VIth Sense: Could a Loyalty Program Help Your Brand Soar?
What does it take for a brand to earn your loyalty? Meeting all of your expectations? Exceeding them? A loyalty program? There's no doubt that loyalty programs can be of tremendous value to marketers. But, developing the program and getting people to join it is just the beginning of the challenge.
There is no "Build It and They Will Come" result. Unfortunately, the term "loyalty program" implies that you will have a person's loyalty if you can get them to enroll. The assumption is that you'll deliver on your program's perceived great benefits and they will give you all of their business. But the reality is that you are merely developing a relationship with a prospect, and if you want the relationship to be exclusive you have to court them so well that they only have eyes for you. We should actually refer to them as "opportunity to earn loyalty programs."
Southwest Airlines has a loyalty program, (although they're so superior to other airlines that they hardly need one). Of course in keeping with their customer-centric attitude, they call it a customer rewards program. If you're a member, you get notifications of their great fare sales, the opportunity to achieve A-list status (which lets you board in the first group), the ability to earn points for free travel, and to skip the queue when you have to call them. It's not all that valuable monetarily in the grand scheme of things, but if you travel with any frequency you may as well become a member. One of the most visible things that they do is send some occasional drink tickets via snail mail. It's not an "official" part of the program, but just a random "thank you" that happens to go to all of their frequent flyers very regularly. The tickets look like the other mail that they send. Which is smart. I always open any mail from them.
What's in it for Southwest to provide these perks? They're always my first choice for air travel, yes — but think about all the useful data they are gathering. Data that helps them make even more money. In order to be a member of their program, I give them a lot of information. Not only do they know my name, age, gender, occupation and email address (which is pretty valuable). They also know where I usually fly, so last minute deals on open seats show up in my inbox. They have my credit card purchase history. They know who travels with me to which destination. And most likely some other stuff that I don't know that they know.
They use this information to personalize the promotions they send me. And, they have partners that can use this data too. Entertainment tickets in my favorite cities. Hotel deals. Discount subscriptions.
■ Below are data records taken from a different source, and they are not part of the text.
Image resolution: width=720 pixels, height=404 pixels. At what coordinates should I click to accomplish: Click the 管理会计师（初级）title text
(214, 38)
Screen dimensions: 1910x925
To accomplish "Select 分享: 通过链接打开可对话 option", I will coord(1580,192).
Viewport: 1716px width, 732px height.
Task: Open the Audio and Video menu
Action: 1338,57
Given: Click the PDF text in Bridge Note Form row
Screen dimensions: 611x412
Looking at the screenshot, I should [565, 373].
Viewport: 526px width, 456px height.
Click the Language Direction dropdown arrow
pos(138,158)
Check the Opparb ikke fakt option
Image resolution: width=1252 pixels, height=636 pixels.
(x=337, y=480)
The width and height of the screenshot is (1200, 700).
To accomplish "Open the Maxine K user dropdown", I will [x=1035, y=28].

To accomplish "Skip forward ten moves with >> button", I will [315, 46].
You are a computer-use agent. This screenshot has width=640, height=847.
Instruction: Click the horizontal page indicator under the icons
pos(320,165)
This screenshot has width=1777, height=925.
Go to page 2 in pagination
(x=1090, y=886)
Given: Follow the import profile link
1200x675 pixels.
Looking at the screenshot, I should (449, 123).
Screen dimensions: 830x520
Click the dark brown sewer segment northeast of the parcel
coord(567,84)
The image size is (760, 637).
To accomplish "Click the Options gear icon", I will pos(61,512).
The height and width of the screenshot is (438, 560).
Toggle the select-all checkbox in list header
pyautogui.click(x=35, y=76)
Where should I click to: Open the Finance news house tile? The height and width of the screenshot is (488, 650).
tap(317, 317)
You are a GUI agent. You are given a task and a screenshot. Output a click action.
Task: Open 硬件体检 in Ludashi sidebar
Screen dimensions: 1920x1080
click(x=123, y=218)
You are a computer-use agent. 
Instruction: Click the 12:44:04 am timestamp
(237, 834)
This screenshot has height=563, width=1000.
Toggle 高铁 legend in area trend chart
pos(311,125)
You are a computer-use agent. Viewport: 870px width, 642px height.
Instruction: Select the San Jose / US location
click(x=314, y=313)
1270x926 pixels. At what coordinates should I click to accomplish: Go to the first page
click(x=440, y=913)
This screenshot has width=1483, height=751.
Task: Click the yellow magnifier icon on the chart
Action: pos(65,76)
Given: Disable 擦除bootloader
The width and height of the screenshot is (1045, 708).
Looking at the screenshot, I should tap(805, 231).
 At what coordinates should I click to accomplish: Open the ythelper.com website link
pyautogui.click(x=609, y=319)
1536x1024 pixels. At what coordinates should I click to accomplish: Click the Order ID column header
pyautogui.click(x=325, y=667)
Do you have this type of data on your customers and prospects? Are you effectively using it to drive repeat purchases? If not, you are likely missing a huge opportunity to grow your sales and to spend less dollars doing it. If data can get your customers to spend more with you and help you find more customers just like them, then a loyalty program is for you. You would have a captive audience of repeat buyers. And data to find even more. You'll be flying high.